Mr. Whippering bowed to Vale and took Melisande’s hand, twinkling up at her roguishly.
The introductions made, Aunt Esther plopped herself down on the settee. “Sit down, sit down, and tell me all about your trip.”
“We were attacked by highwaymen,” Vale said obligingly.
Melisande arched an eyebrow at him and he winked.
“No!” Aunt Esther’s eyes rounded, and she turned to her spouse. “Did you hear that, Mr. Whippering? Highwaymen attacking my nephew and his wife. I never heard the like.” She shook her head and poured tea. “Well, I expect you frightened them off.”
“All by myself.” Vale smiled modestly.
“You’re lucky to have such a strong, brave husband,” Aunt Esther told Melisande.
Melisande smiled and avoided Jasper’s gaze for fear she might laugh.

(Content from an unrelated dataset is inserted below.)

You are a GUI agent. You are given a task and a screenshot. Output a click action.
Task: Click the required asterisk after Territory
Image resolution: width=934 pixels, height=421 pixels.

“I think they should be hung, really I do,” the little woman continued. She passed a cup of tea to Vale and Melisande and one to her husband, admonishing him, “Mind you don’t add cream. Remember what it does to your digestion, dear.” Then she sat back with a plate full of muffins on her lap and announced, “I must take issue with you, dear nephew.”
“And why is that, dear aunt?” Vale asked. He’d chosen the largest muffin, and now he bit into it, spilling crumbs down his shirt.
“Why, this hasty marriage. There’s no reason for such haste unless”—she peered at them sharply—“there is a reason?”
Melisande blinked and shook her head.
“No? Well, then, why the rush? Why, I’d hardly got the announcement that you had changed fiancées and in the very next post—it was the very next post, wasn’t it, Mr. Whippering?” she appealed to her spouse. He nodded, obviously well used to his part in her monologues. “I thought so,” Aunt Esther continued. “As I say, the ve {ay, Hery next post, a letter came from your mother writing that you’d already married. Why, I hadn’t even time to think of a suitable wedding present, let alone make plans to travel to London, and what I want to know is why marry so fast? Mr. Whippering courted me for three years, did you not, Mr. Whippering?”
A dutiful nod.
“And even then I made him wait nine months for a proper engagement before we were wed. I can’t think why you should marry in such a hurry.” She stopped to inhale and drink some tea, frowning ferociously at her nephew.
“But, Aunt Esther, I had to wed Melisande as soon as humanly possible,” Vale said, all wounded innocence. “I was afraid she might call it off. She was surrounded by suitors, and I had to beat them off with a stick. Once I had her pledge, I got her to the altar as swiftly as possible.”
He finished this outrageous pack of lies by smiling innocently at his aunt.